Many international buyers on the Costa Blanca want to rent their property when they are not using it.
That can still be possible, but short-term rental is now a regulated activity. Buyers should not assume that every property can legally operate as tourist accommodation.
The key rule is simple: check rental legality before buying, not after completion.
Last reviewed: 1 July 2026
Jurisdiction: Valencian Community, Spain
Important: this article is general information only. It is not legal, tax or investment advice. Buyers should ask an independent Spanish lawyer to verify the property, building, municipality and rental strategy before signing a reservation contract.
Quick Summary
- In the Valencian Community, a tourist home is generally a whole dwelling rented for 10 consecutive days or fewer to the same guest for tourist purposes.
- Tourist rental requires Valencian tourist-home registration, known as VUT — Vivienda de Uso Turístico.
- In apartment buildings, new tourist rental activity may require express approval from the community of owners.

Task to carry out = In the passage on Costa Blanca rentals, rewrite the stretch from "Quick Summary" through "community of owners.", substituting "homeowners' association" for "community of owners".

Data rows =
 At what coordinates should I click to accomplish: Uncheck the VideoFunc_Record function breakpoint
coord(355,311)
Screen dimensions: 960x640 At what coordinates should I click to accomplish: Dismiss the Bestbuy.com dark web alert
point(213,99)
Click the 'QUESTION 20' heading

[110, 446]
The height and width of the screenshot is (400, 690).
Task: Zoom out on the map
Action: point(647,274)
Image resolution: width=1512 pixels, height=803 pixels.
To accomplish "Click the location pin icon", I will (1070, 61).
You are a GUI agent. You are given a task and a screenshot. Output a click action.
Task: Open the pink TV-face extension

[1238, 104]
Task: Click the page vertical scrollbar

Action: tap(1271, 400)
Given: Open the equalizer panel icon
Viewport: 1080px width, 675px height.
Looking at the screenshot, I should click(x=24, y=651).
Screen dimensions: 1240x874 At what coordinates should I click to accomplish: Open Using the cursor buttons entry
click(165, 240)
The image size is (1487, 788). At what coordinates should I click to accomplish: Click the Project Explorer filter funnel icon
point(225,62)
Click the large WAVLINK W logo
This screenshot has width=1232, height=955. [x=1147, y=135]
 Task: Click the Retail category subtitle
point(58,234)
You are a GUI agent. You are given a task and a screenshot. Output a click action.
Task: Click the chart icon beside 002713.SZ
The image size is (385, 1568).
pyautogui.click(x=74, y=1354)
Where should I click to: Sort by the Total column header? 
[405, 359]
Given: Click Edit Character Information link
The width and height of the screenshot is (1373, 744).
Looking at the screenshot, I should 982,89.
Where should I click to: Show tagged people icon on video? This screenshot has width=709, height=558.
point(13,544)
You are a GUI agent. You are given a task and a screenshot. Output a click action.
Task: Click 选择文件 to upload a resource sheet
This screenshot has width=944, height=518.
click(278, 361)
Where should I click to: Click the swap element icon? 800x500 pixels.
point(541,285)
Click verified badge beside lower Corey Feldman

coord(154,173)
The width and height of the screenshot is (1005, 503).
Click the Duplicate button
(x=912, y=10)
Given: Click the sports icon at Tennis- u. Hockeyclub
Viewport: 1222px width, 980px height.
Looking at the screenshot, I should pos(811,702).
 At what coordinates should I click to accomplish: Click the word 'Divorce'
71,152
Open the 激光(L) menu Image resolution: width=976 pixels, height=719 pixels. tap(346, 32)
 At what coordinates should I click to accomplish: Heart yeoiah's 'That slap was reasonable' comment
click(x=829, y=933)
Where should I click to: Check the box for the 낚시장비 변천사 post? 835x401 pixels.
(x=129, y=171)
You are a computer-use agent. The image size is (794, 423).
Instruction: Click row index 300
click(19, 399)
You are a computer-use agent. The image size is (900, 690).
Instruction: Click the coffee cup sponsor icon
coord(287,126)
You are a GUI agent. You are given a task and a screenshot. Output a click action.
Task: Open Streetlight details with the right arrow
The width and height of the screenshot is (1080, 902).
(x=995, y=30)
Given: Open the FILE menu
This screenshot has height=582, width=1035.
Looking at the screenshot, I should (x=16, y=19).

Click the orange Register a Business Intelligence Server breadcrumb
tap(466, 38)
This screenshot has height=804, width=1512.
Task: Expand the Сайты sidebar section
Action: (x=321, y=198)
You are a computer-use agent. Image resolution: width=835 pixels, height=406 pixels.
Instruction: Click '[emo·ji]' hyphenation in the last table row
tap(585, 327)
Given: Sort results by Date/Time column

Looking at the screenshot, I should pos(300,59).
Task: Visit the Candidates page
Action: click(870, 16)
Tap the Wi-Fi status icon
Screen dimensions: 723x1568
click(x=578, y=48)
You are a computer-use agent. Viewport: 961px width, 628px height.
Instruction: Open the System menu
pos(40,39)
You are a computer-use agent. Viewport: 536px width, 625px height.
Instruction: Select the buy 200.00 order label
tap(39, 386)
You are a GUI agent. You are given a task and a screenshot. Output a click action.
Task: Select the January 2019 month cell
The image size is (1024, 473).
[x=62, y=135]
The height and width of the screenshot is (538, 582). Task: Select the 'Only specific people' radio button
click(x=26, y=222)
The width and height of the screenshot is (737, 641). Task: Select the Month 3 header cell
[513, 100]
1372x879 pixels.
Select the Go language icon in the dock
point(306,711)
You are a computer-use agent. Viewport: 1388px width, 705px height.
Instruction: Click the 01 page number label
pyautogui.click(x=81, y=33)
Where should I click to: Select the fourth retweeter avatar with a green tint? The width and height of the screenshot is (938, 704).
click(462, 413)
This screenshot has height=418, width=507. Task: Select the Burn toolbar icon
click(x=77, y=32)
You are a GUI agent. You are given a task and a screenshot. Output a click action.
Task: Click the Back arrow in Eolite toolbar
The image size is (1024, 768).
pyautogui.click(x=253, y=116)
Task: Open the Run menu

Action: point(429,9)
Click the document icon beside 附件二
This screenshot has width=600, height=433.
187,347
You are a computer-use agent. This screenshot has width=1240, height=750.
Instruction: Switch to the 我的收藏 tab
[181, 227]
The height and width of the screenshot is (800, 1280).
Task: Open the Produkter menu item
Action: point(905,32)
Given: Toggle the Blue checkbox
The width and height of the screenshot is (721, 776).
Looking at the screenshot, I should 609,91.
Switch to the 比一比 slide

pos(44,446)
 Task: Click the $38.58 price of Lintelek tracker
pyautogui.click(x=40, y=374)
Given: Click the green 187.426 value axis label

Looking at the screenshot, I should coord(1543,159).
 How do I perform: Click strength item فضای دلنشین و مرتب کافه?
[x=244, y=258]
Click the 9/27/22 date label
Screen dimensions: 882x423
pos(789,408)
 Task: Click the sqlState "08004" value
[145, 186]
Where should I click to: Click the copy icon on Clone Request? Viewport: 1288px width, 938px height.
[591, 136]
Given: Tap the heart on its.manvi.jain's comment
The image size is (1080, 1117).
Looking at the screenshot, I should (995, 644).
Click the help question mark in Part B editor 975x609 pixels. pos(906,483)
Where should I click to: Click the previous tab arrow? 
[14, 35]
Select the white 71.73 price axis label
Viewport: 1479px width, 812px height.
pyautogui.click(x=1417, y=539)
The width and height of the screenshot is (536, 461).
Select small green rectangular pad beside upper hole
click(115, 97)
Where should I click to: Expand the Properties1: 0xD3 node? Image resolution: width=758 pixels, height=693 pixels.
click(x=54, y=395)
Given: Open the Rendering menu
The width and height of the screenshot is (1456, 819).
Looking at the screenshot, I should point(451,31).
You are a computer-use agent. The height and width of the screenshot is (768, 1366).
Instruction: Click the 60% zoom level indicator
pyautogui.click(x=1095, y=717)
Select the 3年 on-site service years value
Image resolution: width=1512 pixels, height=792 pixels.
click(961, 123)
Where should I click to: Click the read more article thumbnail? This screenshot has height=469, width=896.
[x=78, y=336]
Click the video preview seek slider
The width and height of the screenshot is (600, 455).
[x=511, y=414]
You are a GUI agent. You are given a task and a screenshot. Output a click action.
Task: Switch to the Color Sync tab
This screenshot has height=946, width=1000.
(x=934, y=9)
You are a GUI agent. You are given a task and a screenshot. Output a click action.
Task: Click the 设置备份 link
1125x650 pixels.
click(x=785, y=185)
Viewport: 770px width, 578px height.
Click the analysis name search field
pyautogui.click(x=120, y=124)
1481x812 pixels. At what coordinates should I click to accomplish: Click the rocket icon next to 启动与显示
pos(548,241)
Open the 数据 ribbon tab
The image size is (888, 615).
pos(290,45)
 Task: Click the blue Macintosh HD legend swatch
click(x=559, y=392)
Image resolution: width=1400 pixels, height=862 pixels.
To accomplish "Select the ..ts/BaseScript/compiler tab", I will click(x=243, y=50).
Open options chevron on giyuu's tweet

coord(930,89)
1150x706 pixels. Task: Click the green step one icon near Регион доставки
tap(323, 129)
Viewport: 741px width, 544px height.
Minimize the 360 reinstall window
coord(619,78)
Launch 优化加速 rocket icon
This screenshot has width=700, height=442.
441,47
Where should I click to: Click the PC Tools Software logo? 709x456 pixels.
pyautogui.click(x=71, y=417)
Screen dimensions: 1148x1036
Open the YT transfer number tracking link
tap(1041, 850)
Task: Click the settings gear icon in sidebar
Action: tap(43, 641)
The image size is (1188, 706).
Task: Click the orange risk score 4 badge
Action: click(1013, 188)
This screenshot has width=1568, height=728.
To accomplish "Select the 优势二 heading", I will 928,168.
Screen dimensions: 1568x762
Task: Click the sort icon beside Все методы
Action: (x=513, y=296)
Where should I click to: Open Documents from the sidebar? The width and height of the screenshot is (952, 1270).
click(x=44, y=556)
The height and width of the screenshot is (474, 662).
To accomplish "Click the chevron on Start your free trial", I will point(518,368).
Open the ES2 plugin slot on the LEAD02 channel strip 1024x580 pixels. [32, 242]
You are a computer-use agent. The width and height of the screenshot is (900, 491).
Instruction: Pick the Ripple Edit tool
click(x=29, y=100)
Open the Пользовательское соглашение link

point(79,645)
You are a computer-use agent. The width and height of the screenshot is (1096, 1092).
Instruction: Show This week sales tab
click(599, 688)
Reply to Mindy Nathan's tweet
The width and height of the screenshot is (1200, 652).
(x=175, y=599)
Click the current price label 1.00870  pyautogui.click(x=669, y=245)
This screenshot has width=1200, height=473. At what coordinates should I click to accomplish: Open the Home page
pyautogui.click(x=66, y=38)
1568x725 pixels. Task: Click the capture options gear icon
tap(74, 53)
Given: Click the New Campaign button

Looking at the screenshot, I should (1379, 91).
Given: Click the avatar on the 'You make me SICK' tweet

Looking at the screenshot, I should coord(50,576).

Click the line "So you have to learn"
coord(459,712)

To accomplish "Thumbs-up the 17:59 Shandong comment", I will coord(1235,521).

Result =
Quick Summary
- In the Valencian Community, a tourist home is generally a whole dwelling rented for 10 consecutive days or fewer to the same guest for tourist purposes.
- Tourist rental requires Valencian tourist-home registration, known as VUT — Vivienda de Uso Turístico.
- In apartment buildings, new tourist rental activity may require express approval from the homeowners' association.